What this task involves:
Nothing outside the stretch is wanted. Repeat exactly the lines of the listing below from the one that contains "You are a computer-use agent. This" through the one that contains "Task: Click the Onetime", both ends included.

Material provided:
──────────────────────────────
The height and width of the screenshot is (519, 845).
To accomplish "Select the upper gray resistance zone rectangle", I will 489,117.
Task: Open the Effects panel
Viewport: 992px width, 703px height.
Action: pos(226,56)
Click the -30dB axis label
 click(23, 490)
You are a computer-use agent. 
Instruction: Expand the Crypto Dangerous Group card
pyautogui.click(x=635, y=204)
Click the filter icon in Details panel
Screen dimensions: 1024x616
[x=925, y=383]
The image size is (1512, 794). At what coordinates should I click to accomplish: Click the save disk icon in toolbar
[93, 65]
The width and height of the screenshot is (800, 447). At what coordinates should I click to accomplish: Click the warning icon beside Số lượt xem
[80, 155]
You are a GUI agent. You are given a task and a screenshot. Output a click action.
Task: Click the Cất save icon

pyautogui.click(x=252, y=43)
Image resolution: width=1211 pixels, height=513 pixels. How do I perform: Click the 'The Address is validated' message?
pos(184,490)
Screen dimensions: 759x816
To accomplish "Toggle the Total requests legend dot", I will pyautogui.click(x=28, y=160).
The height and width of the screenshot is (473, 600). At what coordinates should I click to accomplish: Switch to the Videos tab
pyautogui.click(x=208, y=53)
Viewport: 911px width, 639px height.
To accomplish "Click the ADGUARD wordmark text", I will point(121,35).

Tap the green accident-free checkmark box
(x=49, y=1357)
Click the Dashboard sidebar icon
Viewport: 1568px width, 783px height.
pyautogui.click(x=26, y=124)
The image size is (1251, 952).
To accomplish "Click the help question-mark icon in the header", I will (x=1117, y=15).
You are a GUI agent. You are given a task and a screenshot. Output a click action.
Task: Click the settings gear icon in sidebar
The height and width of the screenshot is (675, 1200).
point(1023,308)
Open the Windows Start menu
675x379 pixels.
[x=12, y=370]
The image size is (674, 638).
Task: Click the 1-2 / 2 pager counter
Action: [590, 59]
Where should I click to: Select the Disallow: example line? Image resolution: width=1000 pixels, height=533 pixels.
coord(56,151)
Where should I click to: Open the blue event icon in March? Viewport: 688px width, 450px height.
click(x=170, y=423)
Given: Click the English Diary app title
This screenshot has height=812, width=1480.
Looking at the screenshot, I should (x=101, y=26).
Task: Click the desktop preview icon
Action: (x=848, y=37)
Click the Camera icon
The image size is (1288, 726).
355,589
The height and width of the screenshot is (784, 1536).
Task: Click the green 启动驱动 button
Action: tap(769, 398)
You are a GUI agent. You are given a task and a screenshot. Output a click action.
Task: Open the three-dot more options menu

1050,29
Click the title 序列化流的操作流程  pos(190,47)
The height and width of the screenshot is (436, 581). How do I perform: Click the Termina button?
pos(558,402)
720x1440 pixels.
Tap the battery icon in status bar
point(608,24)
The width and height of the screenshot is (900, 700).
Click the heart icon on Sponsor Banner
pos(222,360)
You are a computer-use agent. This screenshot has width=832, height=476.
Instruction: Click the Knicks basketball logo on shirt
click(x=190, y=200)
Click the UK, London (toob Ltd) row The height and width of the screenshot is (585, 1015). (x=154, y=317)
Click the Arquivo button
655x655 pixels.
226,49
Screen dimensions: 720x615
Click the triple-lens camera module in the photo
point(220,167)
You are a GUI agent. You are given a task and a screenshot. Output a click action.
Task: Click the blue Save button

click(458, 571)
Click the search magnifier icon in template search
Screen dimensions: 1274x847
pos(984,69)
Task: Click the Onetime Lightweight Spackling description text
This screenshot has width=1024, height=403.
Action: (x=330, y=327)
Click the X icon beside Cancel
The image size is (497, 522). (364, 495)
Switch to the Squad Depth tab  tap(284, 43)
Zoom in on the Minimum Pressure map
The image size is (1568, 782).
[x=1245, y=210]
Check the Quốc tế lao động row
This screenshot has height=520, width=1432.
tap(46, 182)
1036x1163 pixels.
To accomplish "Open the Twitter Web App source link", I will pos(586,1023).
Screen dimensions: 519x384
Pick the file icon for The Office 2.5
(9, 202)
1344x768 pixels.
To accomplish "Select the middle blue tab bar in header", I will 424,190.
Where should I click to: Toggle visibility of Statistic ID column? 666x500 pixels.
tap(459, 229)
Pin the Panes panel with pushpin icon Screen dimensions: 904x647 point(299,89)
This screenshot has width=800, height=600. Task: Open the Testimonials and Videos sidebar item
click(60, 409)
──────────────────────────────
Answer for the task:
You are a computer-use agent. This screenshot has width=832, height=476.
Instruction: Click the Knicks basketball logo on shirt
click(x=190, y=200)
Click the UK, London (toob Ltd) row The height and width of the screenshot is (585, 1015). (x=154, y=317)
Click the Arquivo button
655x655 pixels.
226,49
Screen dimensions: 720x615
Click the triple-lens camera module in the photo
point(220,167)
You are a GUI agent. You are given a task and a screenshot. Output a click action.
Task: Click the blue Save button

click(458, 571)
Click the search magnifier icon in template search
Screen dimensions: 1274x847
pos(984,69)
Task: Click the Onetime Lightweight Spackling description text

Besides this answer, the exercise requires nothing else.